TEXTAUSWAHL:
Die UN-Hilfsorganisationen hatten seit Wochen gewarnt, dass die Verzweiflung der Menschen zu gewaltsamen Angriffen auf ihre Hilfskonvois führe und dringend weitere Grenzübergänge in den Norden des Küstenstreifens geöffnet werden müssten. Die Menge der Hilfslieferungen habe sich im Februar im Vergleich zum Vormonat halbiert. Im Schnitt seien in diesem Monat pro Tag nur 98 Laster mit Hilfslieferungen in den Küsten­streifen gelangt.

Ein Mann mit Waffe steht vor einem Haus

Sicherheitsmann Doron Stamker im Kibbuz Nir Yitzhak Foto: Felix Wellisch

Im Dorfsupermarkt von Bnei Net­zarim sind die Regale gefüllt. Auf dem Spielplatz des Dorfes sitzen drei Frauen mit ihren Kindern. Tehila ist 36 Jahre alt und hat vor zwei Wochen ihr siebtes Kind bekommen, ihr Mann ist im Reservedienst an der Grenze zum Libanon. „Wir sind zwei Wochen nach dem 7. Oktober zurückgekommen“, sagt sie. Sie habe für umgerechnet 250 Euro Spielzeug gekauft, sich mit den Kindern zu Hause versteckt, gespielt und Musik gehört, als noch fast niemand aus dem Dorf zurückgekehrt war. Heute seien fast alle der 140 Familien wieder zurück. Wegen der Armeestellungen um das Dorf und des Wachteams der Ortschaft fühle sie sich sicher.

SCHRIFTLICHER AUFTRAG 1:
Schreiben Sie die gesamte Textauswahl Wort für Wort ab.

ARBEITSDATEN:
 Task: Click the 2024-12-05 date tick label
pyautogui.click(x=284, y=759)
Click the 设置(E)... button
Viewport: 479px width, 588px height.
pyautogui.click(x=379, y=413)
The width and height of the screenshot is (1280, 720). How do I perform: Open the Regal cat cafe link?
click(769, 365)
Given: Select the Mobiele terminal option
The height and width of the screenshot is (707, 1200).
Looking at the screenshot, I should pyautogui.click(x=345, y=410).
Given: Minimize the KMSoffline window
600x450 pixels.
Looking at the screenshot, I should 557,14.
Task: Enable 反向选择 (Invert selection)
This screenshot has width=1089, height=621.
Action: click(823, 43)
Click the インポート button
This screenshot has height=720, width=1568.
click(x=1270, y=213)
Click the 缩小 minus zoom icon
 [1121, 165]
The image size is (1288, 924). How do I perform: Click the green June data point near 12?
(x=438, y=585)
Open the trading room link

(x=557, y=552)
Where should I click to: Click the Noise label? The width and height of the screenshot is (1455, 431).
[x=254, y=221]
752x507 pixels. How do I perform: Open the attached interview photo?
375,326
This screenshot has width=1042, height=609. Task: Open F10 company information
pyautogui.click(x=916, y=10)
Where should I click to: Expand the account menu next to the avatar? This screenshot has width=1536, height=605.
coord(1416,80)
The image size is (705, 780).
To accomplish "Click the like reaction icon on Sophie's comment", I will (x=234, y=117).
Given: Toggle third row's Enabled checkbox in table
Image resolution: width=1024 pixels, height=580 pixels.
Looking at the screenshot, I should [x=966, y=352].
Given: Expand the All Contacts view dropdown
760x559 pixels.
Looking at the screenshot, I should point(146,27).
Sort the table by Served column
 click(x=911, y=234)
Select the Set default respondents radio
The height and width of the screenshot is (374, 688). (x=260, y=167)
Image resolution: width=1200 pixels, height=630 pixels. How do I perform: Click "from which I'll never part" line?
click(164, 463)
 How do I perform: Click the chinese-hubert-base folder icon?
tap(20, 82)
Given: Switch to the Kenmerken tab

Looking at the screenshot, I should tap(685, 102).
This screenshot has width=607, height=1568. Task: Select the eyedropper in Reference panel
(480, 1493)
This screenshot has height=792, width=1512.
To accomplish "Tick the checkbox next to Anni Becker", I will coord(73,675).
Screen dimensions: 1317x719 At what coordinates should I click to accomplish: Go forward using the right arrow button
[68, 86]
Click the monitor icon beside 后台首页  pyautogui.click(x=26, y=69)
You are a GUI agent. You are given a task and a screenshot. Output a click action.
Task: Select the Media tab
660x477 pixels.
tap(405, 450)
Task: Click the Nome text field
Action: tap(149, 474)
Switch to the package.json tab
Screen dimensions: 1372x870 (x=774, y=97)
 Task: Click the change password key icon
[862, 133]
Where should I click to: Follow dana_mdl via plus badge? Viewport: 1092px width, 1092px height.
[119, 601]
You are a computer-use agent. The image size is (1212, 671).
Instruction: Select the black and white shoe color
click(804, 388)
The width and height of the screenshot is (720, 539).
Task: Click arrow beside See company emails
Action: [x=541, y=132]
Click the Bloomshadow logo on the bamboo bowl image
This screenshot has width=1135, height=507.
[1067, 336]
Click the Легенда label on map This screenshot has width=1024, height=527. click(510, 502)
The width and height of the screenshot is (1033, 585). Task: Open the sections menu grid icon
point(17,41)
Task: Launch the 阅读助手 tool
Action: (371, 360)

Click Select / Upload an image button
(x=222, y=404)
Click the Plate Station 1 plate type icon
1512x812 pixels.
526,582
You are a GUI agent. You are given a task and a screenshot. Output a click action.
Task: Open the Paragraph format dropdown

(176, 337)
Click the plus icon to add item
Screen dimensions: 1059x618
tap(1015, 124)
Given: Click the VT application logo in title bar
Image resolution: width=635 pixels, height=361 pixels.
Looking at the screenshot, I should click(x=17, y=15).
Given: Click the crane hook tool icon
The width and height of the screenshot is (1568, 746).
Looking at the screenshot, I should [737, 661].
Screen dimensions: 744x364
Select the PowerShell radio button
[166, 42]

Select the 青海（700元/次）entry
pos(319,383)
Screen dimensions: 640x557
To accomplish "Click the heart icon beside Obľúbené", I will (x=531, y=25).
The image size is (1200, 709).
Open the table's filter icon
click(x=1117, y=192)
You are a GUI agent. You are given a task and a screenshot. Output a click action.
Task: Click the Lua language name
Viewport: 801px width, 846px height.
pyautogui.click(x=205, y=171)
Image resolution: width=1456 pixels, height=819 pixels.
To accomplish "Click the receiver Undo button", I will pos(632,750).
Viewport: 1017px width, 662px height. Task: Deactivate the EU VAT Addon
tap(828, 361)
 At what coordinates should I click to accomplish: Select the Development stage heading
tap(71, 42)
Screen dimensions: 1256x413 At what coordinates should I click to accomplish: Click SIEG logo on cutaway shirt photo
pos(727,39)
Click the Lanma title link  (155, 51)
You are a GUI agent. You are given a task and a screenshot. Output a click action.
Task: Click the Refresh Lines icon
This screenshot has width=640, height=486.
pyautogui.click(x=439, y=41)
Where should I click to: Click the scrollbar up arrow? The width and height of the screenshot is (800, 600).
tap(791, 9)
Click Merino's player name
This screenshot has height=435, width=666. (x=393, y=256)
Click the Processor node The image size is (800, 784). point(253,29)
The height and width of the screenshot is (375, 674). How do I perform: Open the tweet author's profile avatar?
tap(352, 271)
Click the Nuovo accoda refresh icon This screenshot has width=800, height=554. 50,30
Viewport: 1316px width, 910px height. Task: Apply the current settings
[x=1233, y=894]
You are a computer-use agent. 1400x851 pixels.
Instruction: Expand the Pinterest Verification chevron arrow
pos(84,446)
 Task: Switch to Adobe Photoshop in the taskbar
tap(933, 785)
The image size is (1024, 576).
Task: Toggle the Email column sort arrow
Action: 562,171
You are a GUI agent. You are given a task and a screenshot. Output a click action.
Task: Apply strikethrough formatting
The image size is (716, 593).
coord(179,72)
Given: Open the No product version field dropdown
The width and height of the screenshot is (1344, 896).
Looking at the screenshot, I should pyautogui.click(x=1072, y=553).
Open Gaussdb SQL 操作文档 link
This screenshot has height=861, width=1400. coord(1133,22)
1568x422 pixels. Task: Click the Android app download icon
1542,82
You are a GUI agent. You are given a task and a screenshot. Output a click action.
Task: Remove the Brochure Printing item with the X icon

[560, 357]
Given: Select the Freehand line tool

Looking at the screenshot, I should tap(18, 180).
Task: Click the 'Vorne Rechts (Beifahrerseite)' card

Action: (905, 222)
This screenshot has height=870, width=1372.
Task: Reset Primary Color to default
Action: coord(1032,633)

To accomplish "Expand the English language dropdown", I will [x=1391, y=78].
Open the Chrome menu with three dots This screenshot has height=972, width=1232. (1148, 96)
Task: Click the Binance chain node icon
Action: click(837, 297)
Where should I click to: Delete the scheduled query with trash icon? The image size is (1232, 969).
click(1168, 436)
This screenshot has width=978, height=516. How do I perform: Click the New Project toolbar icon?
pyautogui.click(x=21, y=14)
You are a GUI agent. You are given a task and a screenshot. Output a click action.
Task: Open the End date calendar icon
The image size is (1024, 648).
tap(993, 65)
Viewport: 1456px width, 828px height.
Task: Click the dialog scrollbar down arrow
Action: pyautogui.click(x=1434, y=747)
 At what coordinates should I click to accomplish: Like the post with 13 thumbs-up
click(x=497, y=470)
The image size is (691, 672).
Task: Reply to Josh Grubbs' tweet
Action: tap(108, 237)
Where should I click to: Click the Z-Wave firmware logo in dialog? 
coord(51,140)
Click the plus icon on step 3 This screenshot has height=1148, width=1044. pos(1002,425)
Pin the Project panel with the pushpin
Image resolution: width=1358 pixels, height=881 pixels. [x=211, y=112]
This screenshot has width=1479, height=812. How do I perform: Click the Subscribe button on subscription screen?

SCHRIFTLICHER AUFTRAG 2:
Schreiben Sie die Zeilen vom Anfang der Arbeitsdaten bis einschließlich der Zeile mit „(x=557, y=552)“ erneut auf und benennen Sie dabei „Task“ in „Instruction“ um. Alles Übrige bleibt unverändert.

ÜBUNGSERGEBNIS 1:
Die UN-Hilfsorganisationen hatten seit Wochen gewarnt, dass die Verzweiflung der Menschen zu gewaltsamen Angriffen auf ihre Hilfskonvois führe und dringend weitere Grenzübergänge in den Norden des Küstenstreifens geöffnet werden müssten. Die Menge der Hilfslieferungen habe sich im Februar im Vergleich zum Vormonat halbiert. Im Schnitt seien in diesem Monat pro Tag nur 98 Laster mit Hilfslieferungen in den Küsten­streifen gelangt.

Ein Mann mit Waffe steht vor einem Haus

Sicherheitsmann Doron Stamker im Kibbuz Nir Yitzhak Foto: Felix Wellisch

Im Dorfsupermarkt von Bnei Net­zarim sind die Regale gefüllt. Auf dem Spielplatz des Dorfes sitzen drei Frauen mit ihren Kindern. Tehila ist 36 Jahre alt und hat vor zwei Wochen ihr siebtes Kind bekommen, ihr Mann ist im Reservedienst an der Grenze zum Libanon. „Wir sind zwei Wochen nach dem 7. Oktober zurückgekommen“, sagt sie. Sie habe für umgerechnet 250 Euro Spielzeug gekauft, sich mit den Kindern zu Hause versteckt, gespielt und Musik gehört, als noch fast niemand aus dem Dorf zurückgekehrt war. Heute seien fast alle der 140 Familien wieder zurück. Wegen der Armeestellungen um das Dorf und des Wachteams der Ortschaft fühle sie sich sicher.

ÜBUNGSERGEBNIS 2:
 Instruction: Click the 2024-12-05 date tick label
pyautogui.click(x=284, y=759)
Click the 设置(E)... button
Viewport: 479px width, 588px height.
pyautogui.click(x=379, y=413)
The width and height of the screenshot is (1280, 720). How do I perform: Open the Regal cat cafe link?
click(769, 365)
Given: Select the Mobiele terminal option
The height and width of the screenshot is (707, 1200).
Looking at the screenshot, I should pyautogui.click(x=345, y=410).
Given: Minimize the KMSoffline window
600x450 pixels.
Looking at the screenshot, I should 557,14.
Instruction: Enable 反向选择 (Invert selection)
This screenshot has width=1089, height=621.
Action: click(823, 43)
Click the インポート button
This screenshot has height=720, width=1568.
click(x=1270, y=213)
Click the 缩小 minus zoom icon
 [1121, 165]
The image size is (1288, 924). How do I perform: Click the green June data point near 12?
(x=438, y=585)
Open the trading room link

(x=557, y=552)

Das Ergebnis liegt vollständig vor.